La manière dont on le voit s’enfermer dans ses obsessions alors que la musique devient circulaire et répétitive à la manière de Philip Glass laissera une empreinte totalement indélébile.

Letizia Galloni (Carmen) et Simon Le Borgne (Don José)

Letizia Galloni (Carmen) et Simon Le Borgne (Don José)

Et dans ce ballet, Carmen, livrée aux élans fluides, aux postures sexuellement provocantes et à la grâce de Letizia Galloni, est parfaitement montrée pour que notre regard voit que tout ce qu’elle incarne est faux et que Don José se leurre, même quand elle semble tendrement compatissante. Il ne s'agit plus du tout d'une œuvre sur la liberté mais sur les erreurs de regard. 

Ida Viikinkoski, formidablement ductile et courbée de douleur pour essayer de faire revenir Don José à la raison, est éblouissante de présence féline ondoyante, et Jonathan Darlington fait vivre la musique avec un très beau relief, ample et chaleureux, tout en restant dans un choix de rythmes précis et mesurés qui créent un liant à la fois dense et fin.

Mathieu Ganio

Mathieu Ganio

Après un tel ouvrage qui occupe la moitié de la soirée, succède une pièce spécialement conçue pour Aurélie Dupont avec laquelle elle fit sa dernière apparition sur scène en juin 2019, 'Another place'.

Sur la ‘Sonate pour piano en si mineur’ de Franz Liszt dont Staffan Scheja adoucit la brutalité et approfondit une lumineuse noirceur, Alice Renavand et Mathieu Ganio, elle, sévère et impressionnante par sa manière de diriger et laisser aller son corps avec un semblant de total détachement, lui, étonnant d’assurance à incarner l’homme ordinaire, se cherchent autour d’une petite table en faisant vivre le pathétique d’un couple qui ne se trouve pas, même dans les reflets des glaces du foyer de la danse qui s’ouvre spectaculairement sur tout le lointain de la scène Garnier.

Regard d'enfant sur Alice Renavand dans 'Another place'

Regard d'enfant sur Alice Renavand dans 'Another place'

L’atmosphère de cette œuvre, belle de désespoir, est ponctuée d’intrépides et dérisoires petits gestes corporels, comme s'il y avait dans ce couple un refus de céder au bonheur romantique, une rigidité intellectuelle qui se garde des illusions.

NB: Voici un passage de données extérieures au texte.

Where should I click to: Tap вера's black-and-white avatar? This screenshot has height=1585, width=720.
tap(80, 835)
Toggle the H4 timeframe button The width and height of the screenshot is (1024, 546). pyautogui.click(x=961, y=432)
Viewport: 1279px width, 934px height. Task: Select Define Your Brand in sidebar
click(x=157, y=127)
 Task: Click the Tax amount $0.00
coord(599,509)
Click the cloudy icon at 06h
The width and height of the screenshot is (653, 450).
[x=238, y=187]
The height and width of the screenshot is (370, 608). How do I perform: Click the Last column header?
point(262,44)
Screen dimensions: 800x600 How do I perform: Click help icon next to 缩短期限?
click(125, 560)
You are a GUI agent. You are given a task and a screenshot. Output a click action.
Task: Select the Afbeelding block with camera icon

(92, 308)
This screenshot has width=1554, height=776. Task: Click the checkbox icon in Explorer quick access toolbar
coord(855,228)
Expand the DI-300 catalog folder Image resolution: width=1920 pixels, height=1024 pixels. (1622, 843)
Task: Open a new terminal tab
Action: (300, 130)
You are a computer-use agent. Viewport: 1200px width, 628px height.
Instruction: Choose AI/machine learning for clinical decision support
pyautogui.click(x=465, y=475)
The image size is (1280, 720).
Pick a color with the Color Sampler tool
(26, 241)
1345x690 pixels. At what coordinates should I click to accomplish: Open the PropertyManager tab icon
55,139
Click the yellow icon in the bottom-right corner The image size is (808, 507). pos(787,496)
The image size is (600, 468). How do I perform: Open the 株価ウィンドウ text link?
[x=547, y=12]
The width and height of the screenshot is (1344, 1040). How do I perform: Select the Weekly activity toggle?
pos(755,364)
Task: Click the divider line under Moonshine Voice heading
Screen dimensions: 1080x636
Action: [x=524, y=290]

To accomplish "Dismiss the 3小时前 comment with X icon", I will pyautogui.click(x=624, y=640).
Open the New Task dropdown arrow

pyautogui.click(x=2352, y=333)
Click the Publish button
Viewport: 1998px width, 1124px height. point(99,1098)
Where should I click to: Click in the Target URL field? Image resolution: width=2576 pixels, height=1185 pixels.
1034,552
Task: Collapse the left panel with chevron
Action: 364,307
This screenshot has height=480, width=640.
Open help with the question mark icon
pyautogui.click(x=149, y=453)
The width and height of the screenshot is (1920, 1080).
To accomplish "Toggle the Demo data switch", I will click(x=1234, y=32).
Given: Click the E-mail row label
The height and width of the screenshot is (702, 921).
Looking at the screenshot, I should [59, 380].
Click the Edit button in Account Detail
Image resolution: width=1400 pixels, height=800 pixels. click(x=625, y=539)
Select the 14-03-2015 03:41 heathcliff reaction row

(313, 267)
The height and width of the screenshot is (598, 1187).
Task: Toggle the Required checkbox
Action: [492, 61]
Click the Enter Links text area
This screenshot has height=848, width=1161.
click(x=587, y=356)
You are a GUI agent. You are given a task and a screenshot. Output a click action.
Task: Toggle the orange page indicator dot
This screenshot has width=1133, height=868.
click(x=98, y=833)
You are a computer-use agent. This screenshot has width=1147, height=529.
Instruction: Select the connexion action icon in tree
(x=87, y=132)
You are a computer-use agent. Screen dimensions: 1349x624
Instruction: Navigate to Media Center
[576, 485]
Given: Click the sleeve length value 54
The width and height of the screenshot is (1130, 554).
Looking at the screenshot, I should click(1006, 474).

Et dans la continuité d’un simple fondu enchaîné qui se déroule sur cette même scène totalement ouverte sur ses coulisses sans fard et artifices, un homme en complet beige au regard caché par son chapeau se met à faire des va-et-vient avec un sceau afin de remplir patiemment une baignoire alors que des danseurs et danseuses mollets à vif et vêtus de noir entament une chorégraphie ludique, comme des jeunes de rue qui se retrouvent pour préparer quelque chose d’inattendu, alors que des ombres sinueuses se projettent progressivement au sol.

Alice Renavand et Mathieu Ganio

Alice Renavand et Mathieu Ganio

Les mouvements répétitifs de la musique auxquels répondent ceux de l’homme et des jeunes font énormément penser à l’art vidéographique de Bill Viola qui pousse l’observateur à suivre méticuleusement une scène de vie, dans la nature ou en ville, semblant dérouler son cours à l’infini avant que, subitement, les évènements ne se précipitent et bousculent tout. 

Cette montée de la cristallisation d’un évènement est ici imagée par la musique qui va crescendo avec des sonorités qui deviennent de plus en plus massives et semblent solidifier la structure de l’orchestration dès lors que la relation entre les jeunes et l’homme vire à la confrontation et la dérision, et s'achève par un splendide et comique pied-de-nez quand ce dernier accélère sa gestuelle brutalement et se jette tout habillé dans le bain qu’il se préparait depuis un quart d’heure.

Boléro de Ravel

Boléro de Ravel

Une façon de finir la soirée sur une note de légèreté et d’absurde qui invite à sourire de la vie de manière désabusée.